(Items from a dataset)
####################

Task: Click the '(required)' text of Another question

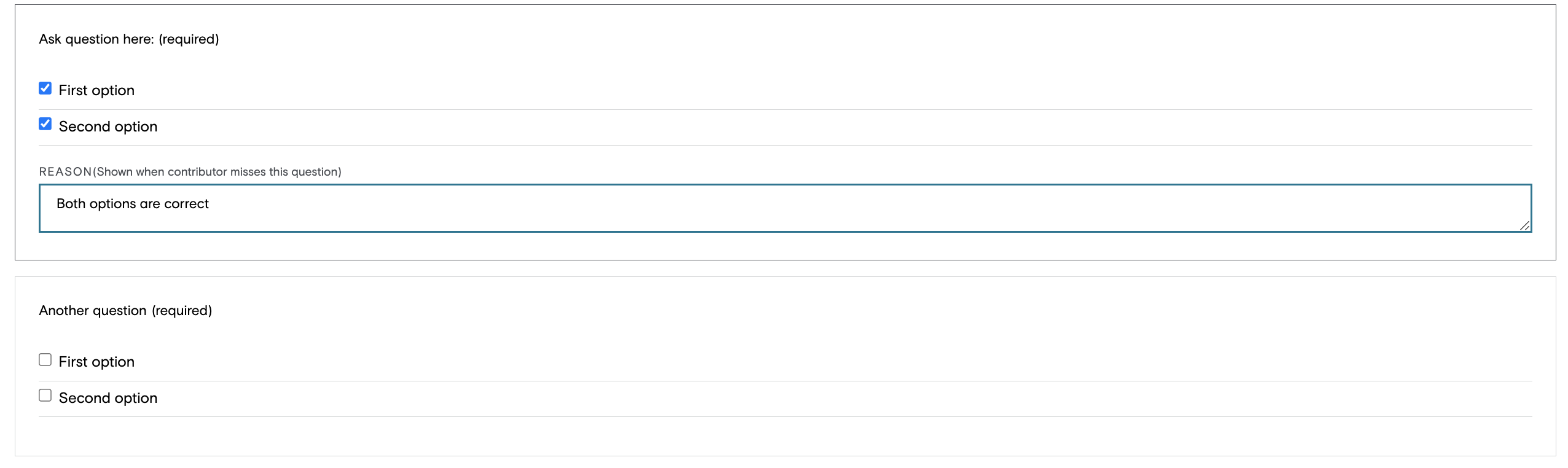Action: click(182, 311)
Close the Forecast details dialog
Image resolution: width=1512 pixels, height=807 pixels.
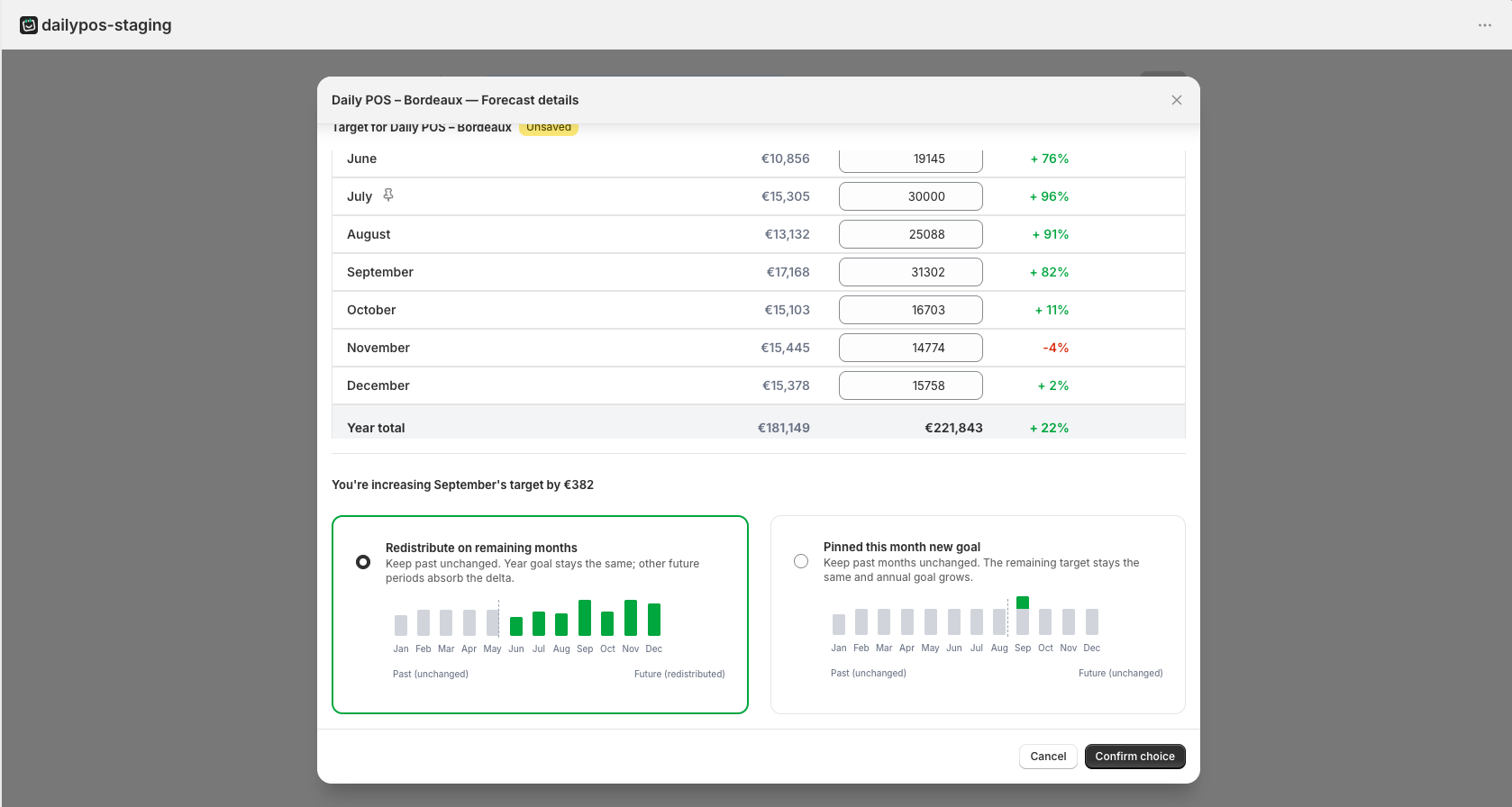(x=1176, y=100)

####################

**EXERCISE DETAILS**.
Pictures are not part of the copy. Output only the lines from the one with "Image resolution: width=1512" through the final line of the records, exactly as given.

**RESULT OF THE EXERCISE**.
Image resolution: width=1512 pixels, height=807 pixels.
(x=1176, y=100)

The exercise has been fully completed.